From the records below, print exactly the lines starting at the one containing "partial (603, 1139)" and ending at the one containing "Domain architecture view", ends included, and nothing else.
·····
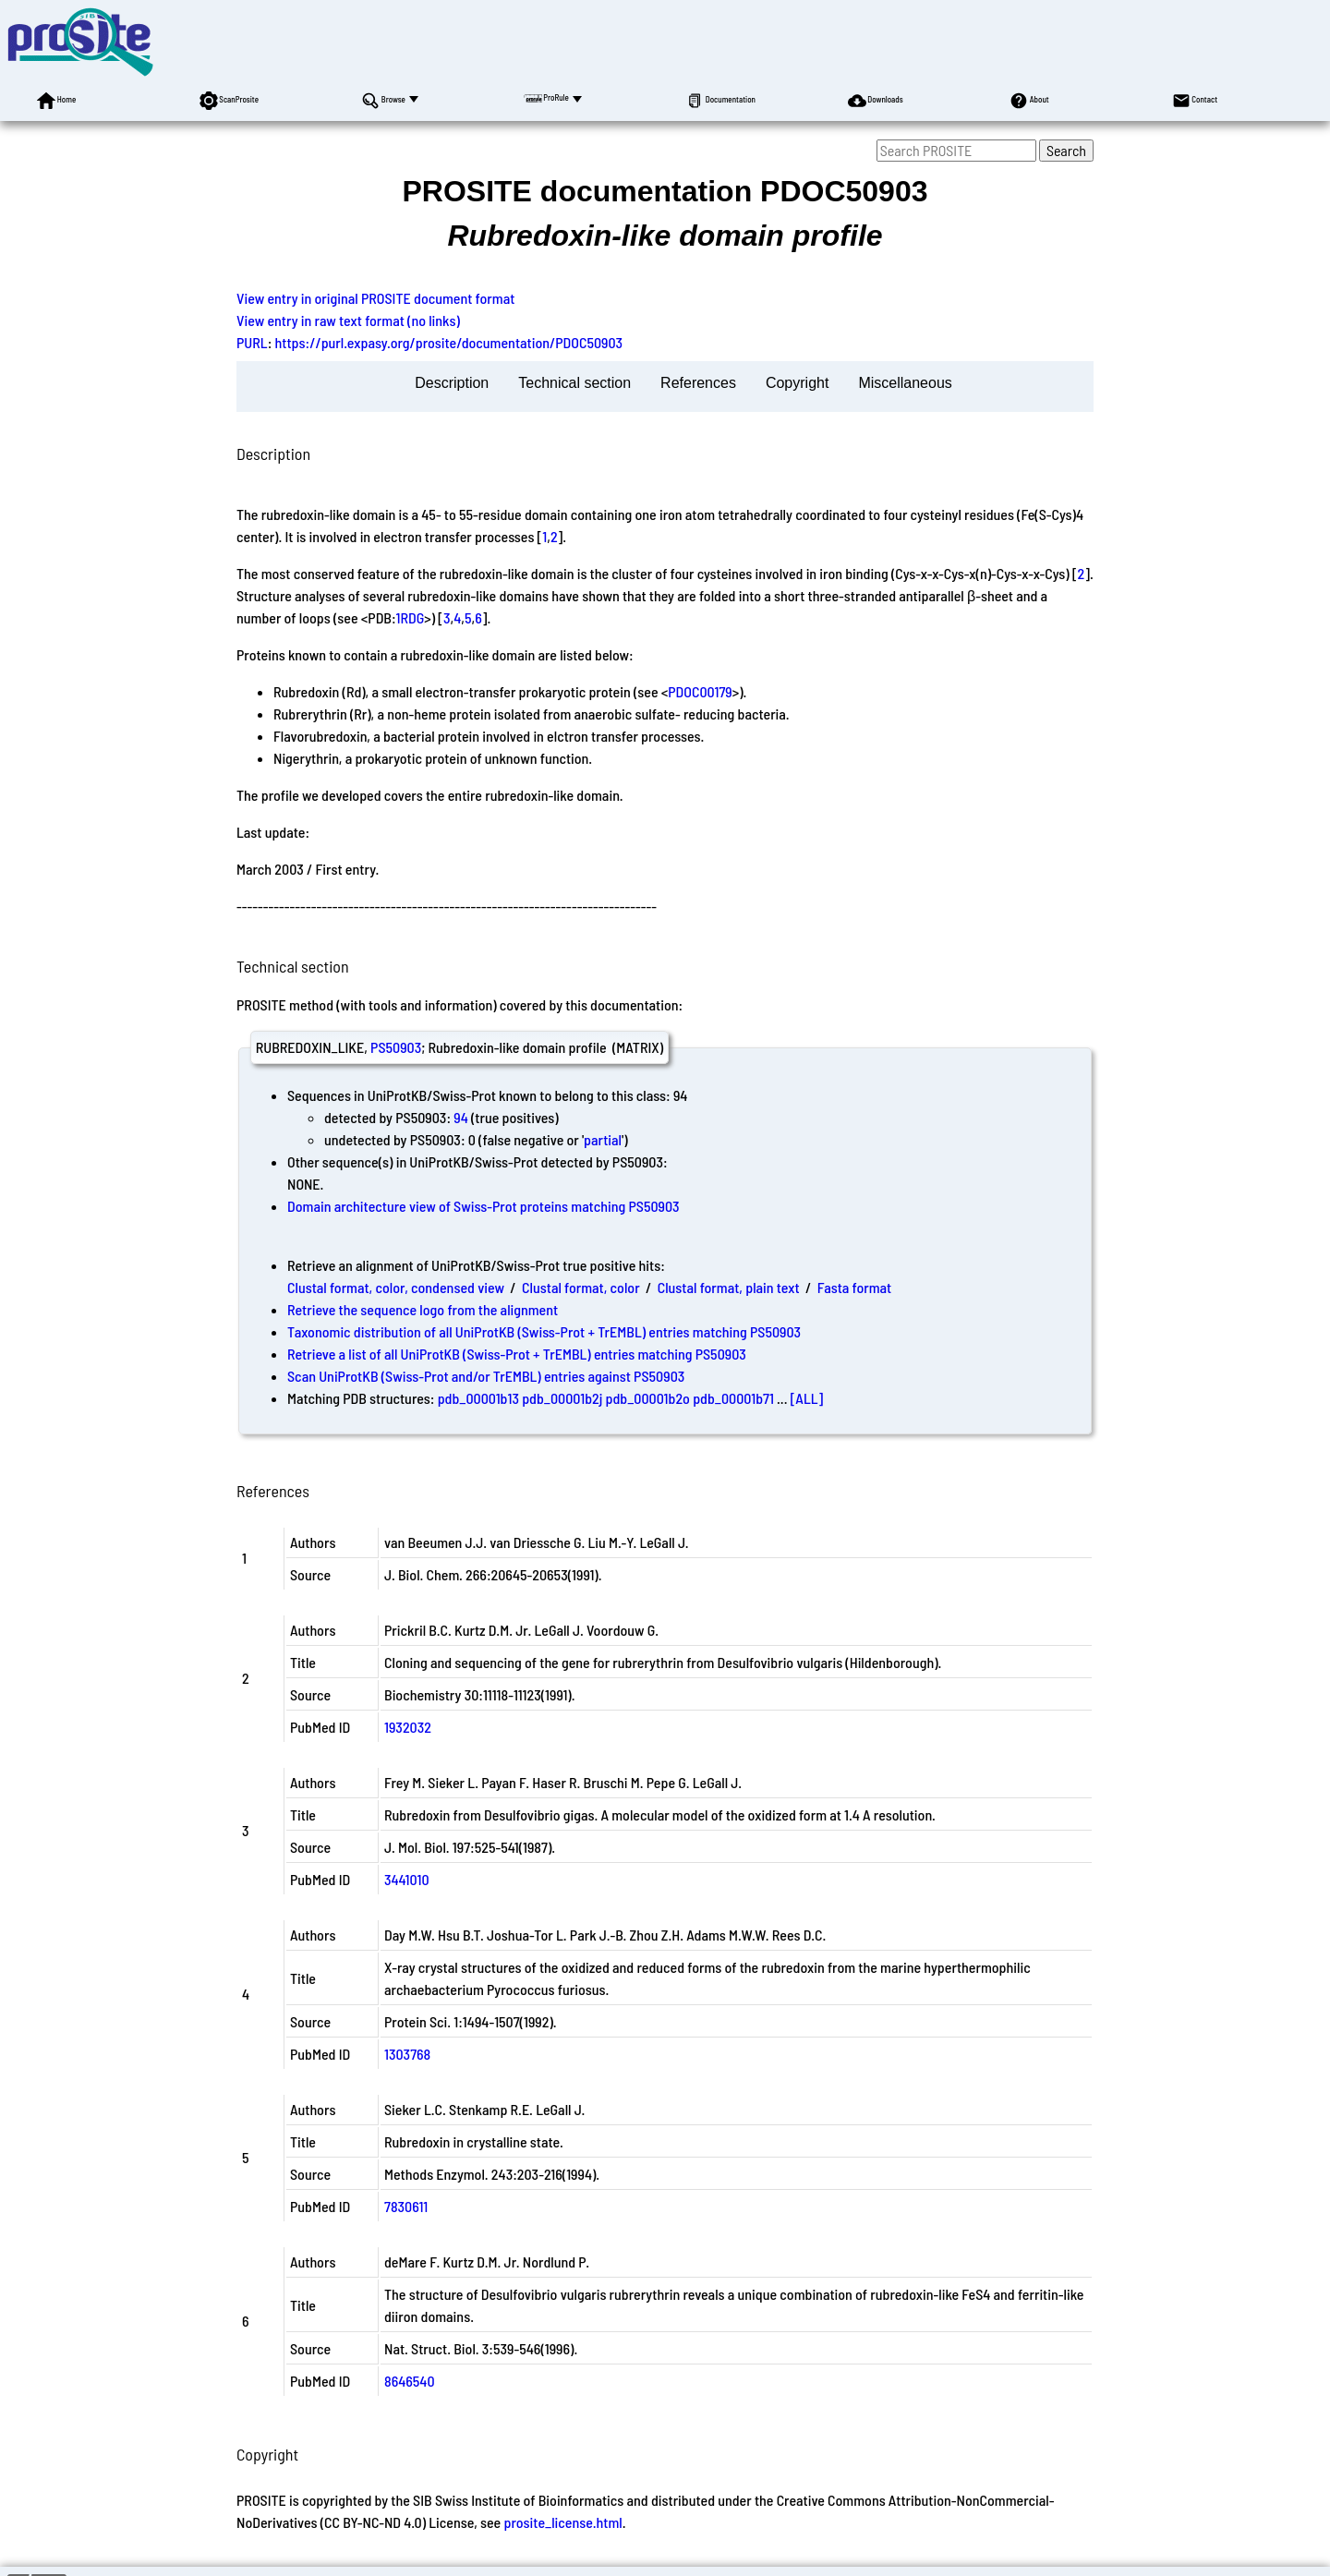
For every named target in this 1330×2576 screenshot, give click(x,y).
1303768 (407, 2053)
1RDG (410, 617)
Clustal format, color (581, 1287)
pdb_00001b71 (733, 1398)
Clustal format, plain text (729, 1287)
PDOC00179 (700, 691)
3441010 (406, 1879)
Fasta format (854, 1287)
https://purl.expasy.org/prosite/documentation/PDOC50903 (449, 342)
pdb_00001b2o (648, 1398)
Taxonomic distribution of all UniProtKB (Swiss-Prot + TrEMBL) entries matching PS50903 (544, 1331)
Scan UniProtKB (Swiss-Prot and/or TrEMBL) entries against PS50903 (485, 1376)
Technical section (574, 383)
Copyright (797, 383)
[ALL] (807, 1398)
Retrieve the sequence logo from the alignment (422, 1309)
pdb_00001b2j (562, 1398)
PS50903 (395, 1047)
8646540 (409, 2380)
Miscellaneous (904, 383)
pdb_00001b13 (478, 1398)
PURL (252, 342)
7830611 (406, 2206)
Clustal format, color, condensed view (395, 1287)
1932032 (407, 1726)
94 (460, 1117)
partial (603, 1139)
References (698, 383)
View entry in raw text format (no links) (348, 320)
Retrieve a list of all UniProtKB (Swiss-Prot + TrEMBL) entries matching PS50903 (516, 1353)
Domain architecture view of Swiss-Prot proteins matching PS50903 (483, 1206)
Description (452, 383)
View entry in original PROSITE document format (375, 298)
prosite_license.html (562, 2522)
·····
● Answer section
partial (603, 1139)
References (698, 383)
View entry in raw text format (no links) (348, 320)
Retrieve a list of all UniProtKB (Swiss-Prot + TrEMBL) entries matching PS50903 (516, 1353)
Domain architecture view of Swiss-Prot proteins matching PS50903 (483, 1206)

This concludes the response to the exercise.